The African Development Bank, in its latest African Economic Outlook 2025, projects that Nigeria will experience an average inflation rate of 24.7% in 2025, before significantly declining to 17.3% in 2026.
The report identifies inflation as one of the most urgent challenges facing Nigeria’s economy in the near term.
On Tuesday, Nigeria approved a new $500 million replenishment of the Nigeria Trust Fund (NTF) at the African Development Bank (AfDB), extending the facility for an additional 15 years.
The President of the AfDB, Dr. Akinwumi Adesina, announced this during his opening remarks at the ongoing AfDB Annual Meetings in Abidjan, expressing gratitude to President Bola Ahmed Tinubu and Vice President Kashim Shettima for their continued support.
Also, the Secretary-General of the United Nations, António Guterres, praised Adesina, for his transformative leadership and unwavering commitment to Africa’s development over the past decade.
The bank cautioned that continued fiscal and structural reforms are essential to maintain the downward trend in inflation.
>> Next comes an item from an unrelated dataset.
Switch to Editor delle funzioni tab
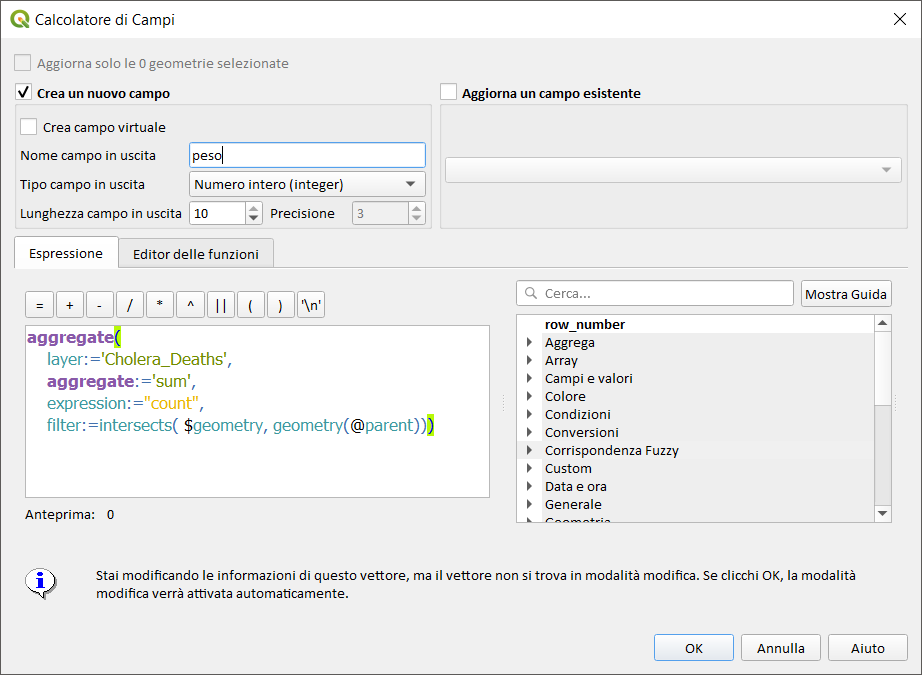Viewport: 922px width, 675px height. click(x=196, y=254)
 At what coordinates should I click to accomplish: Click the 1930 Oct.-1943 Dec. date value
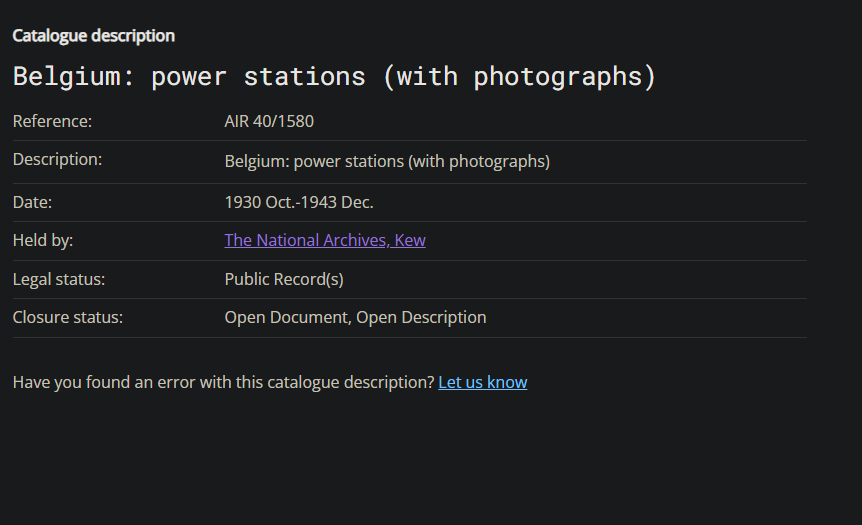(299, 202)
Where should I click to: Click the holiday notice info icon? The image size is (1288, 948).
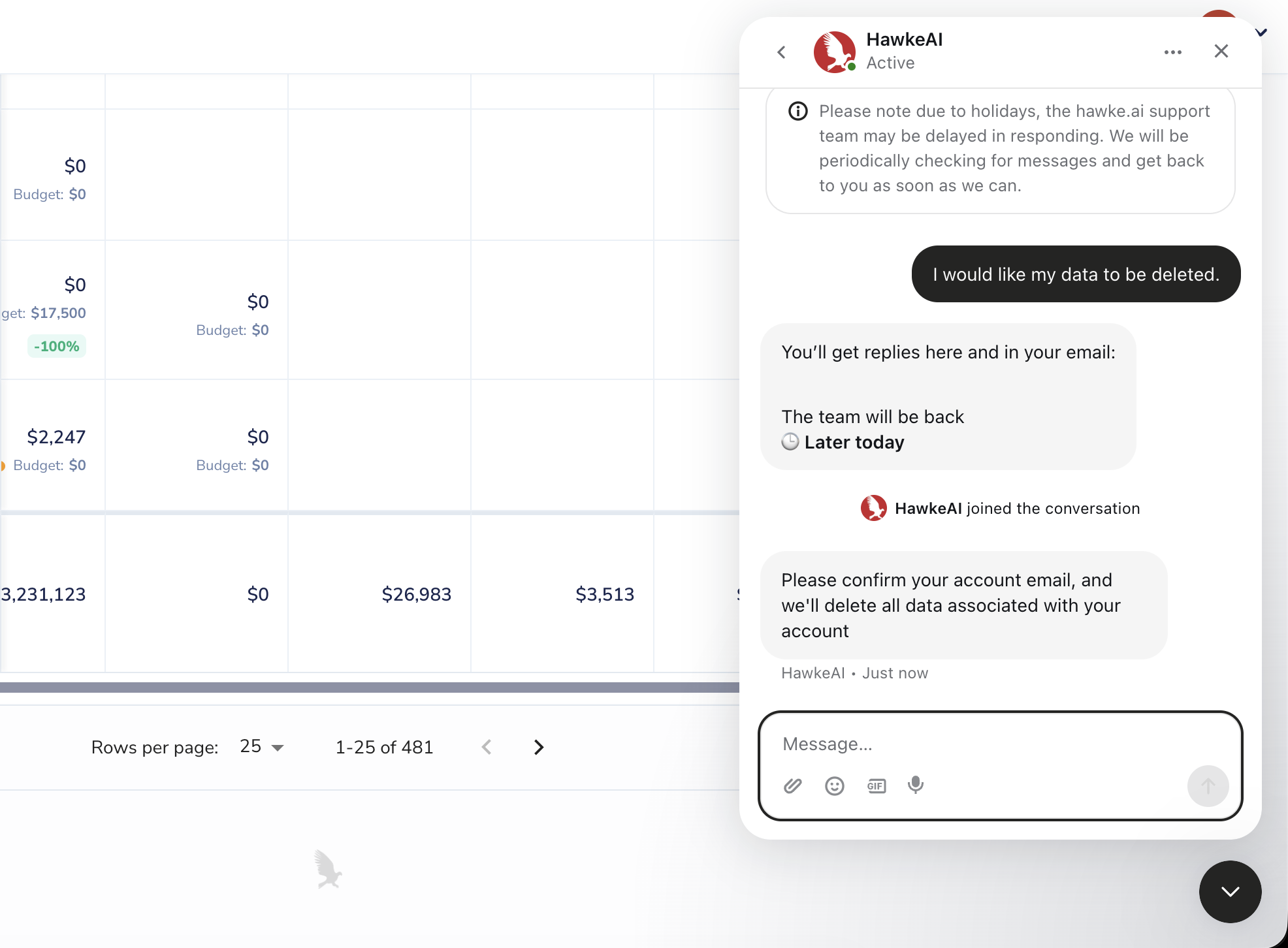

Nigeria’s real GDP is forecast to grow by 3.2% in 2025, easing to 3.1% in 2026.
These projections mark a downward revision of 0.3 and 0.5 percentage points from earlier AfDB estimates, driven by global economic challenges, lower demand from key partners like the U.S. and China, and persistent financial market uncertainties.
The country’s current account surplus, which stood at an estimated 9.2 percent of GDP in 2024, was forecast to moderate to 4.7 per cent in 2025, and 3.9 percent in 2026 as global conditions tighten.
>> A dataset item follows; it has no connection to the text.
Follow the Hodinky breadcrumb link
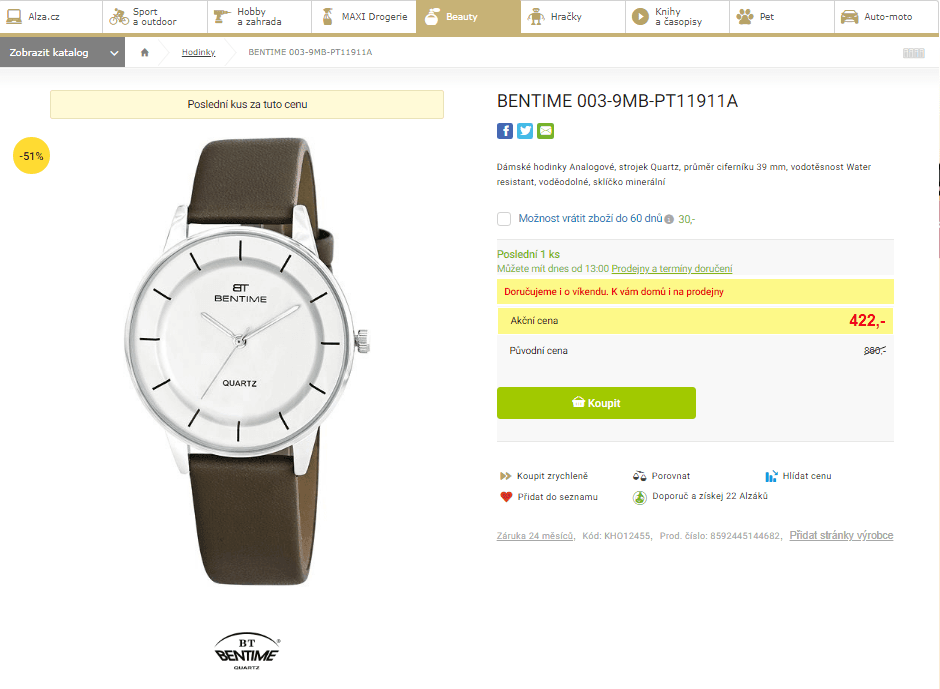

Nigeria’s fiscal deficit was projected to remain elevated, at four per cent of GDP in 2025 and –4.2 per cent in 2026, underscoring the need for stronger revenue mobilisation efforts.
The report highlighted that West Africa’s real GDP growth is projected to average 4.3% in both 2025 and 2026, slightly below previous estimates.
Nigeria, Ghana, and Sierra Leone are expected to grow under the regional five percent mark, while other countries in the region are poised to benefit from stronger domestic demand, increased oil and gas production—especially in Senegal and Niger—and greater value addition in agriculture.
The report stated, “Real GDP is projected to moderate to 3.2 per cent in 2025 and 3.1 per cent in 2026, as global uncertainty has increased.
“Services and industrial expansion will drive the economy as inflation moderates and higher oil production reaches 1.8 mbpd.
“Inflation is projected to moderate to 24.7 per cent in 2025 and 17.3 per cent in 2026, supported by tight monetary policy. The fiscal deficit is projected to remain at four per cent of GDP. The current account surplus is projected to narrow to 4.7 per cent of GDP in 2025 and 3.9 per cent in 2026, as imports start to normalise.
“The risks to the outlook include rising geopolitical tensions and greater policy uncertainty, volatile commodity prices, lower oil prices, slowdown in reform momentum, insecurity, and adverse weather events.”